▸ Exercise brief: Could you write out exactly the lines from the one that contains "Given: Open the Colors menu" through the last line of the listing below, both included and nothing more?
—————
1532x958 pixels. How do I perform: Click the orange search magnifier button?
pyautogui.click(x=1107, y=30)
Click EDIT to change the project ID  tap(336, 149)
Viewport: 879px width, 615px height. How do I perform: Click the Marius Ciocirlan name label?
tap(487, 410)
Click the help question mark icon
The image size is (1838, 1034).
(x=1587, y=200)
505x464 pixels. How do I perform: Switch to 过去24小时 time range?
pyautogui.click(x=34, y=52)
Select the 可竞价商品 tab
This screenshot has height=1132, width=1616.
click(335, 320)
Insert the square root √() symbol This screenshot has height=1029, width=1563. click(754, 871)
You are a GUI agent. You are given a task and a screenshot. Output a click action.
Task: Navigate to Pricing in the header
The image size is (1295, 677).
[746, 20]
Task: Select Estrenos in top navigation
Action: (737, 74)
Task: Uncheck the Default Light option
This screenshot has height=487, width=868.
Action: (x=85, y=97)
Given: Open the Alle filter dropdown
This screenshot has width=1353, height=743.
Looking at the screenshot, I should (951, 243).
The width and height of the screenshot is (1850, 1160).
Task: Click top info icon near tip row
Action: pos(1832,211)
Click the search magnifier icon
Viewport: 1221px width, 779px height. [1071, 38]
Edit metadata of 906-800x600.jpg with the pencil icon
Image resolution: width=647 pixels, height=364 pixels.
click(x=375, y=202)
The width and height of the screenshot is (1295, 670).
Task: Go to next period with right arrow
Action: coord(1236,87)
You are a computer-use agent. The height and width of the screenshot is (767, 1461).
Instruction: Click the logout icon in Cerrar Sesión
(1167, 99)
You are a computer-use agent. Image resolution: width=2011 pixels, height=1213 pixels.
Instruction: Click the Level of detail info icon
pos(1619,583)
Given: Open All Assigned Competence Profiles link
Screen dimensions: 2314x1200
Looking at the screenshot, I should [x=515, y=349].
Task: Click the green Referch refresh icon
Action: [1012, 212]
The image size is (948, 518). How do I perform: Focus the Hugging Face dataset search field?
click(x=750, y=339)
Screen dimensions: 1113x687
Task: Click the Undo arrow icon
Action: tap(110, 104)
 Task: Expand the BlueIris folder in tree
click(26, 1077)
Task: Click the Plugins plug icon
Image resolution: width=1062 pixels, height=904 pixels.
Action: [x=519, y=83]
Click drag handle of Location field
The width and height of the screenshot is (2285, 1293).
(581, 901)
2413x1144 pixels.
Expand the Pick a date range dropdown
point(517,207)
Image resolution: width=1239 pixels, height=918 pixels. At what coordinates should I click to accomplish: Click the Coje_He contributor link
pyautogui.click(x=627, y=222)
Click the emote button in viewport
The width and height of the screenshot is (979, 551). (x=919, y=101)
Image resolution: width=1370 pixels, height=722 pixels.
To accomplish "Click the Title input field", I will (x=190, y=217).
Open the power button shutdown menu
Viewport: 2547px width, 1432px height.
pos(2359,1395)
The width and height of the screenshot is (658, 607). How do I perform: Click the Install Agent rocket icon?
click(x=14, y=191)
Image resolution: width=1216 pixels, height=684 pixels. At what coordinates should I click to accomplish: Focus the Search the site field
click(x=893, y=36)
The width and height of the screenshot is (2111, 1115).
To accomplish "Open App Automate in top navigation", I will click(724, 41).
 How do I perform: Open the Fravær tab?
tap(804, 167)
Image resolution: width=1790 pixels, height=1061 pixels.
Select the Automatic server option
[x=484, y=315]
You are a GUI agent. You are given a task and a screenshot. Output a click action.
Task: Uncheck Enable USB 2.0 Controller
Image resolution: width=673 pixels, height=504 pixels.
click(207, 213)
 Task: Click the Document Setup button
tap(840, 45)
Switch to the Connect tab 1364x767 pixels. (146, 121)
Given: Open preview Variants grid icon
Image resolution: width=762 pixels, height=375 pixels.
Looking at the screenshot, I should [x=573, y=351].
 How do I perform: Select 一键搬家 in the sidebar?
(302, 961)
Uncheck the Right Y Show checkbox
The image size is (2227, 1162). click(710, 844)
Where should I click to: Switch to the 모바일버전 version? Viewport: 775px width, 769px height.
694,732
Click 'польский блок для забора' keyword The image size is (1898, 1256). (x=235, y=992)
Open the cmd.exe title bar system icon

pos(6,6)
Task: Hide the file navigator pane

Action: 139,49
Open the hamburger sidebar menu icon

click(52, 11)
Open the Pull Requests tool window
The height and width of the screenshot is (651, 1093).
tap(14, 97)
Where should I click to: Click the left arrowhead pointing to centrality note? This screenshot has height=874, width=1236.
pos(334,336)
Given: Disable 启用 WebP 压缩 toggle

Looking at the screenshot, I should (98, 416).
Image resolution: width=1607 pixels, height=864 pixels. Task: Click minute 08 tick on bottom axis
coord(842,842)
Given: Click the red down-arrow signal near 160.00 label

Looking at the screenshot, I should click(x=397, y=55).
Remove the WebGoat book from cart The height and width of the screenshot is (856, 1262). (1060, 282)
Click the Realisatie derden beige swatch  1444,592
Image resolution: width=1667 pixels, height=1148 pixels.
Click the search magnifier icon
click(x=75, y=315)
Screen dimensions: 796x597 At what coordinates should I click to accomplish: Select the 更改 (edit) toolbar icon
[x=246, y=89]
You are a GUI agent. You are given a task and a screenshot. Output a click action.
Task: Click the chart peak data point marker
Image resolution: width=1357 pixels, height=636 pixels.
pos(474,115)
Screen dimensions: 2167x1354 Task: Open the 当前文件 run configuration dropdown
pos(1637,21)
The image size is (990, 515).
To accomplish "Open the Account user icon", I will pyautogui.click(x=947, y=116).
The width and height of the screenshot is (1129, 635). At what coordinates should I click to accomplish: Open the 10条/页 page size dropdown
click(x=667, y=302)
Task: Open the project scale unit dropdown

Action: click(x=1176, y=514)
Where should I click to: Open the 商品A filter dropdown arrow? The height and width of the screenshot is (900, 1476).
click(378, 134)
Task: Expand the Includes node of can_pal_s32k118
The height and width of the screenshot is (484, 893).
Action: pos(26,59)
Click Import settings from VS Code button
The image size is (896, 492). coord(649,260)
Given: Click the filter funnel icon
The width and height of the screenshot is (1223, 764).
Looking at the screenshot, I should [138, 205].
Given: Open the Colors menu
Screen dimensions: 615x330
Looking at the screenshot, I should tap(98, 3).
—————
▸ Your solution:
Given: Open the Colors menu
Screen dimensions: 615x330
Looking at the screenshot, I should tap(98, 3).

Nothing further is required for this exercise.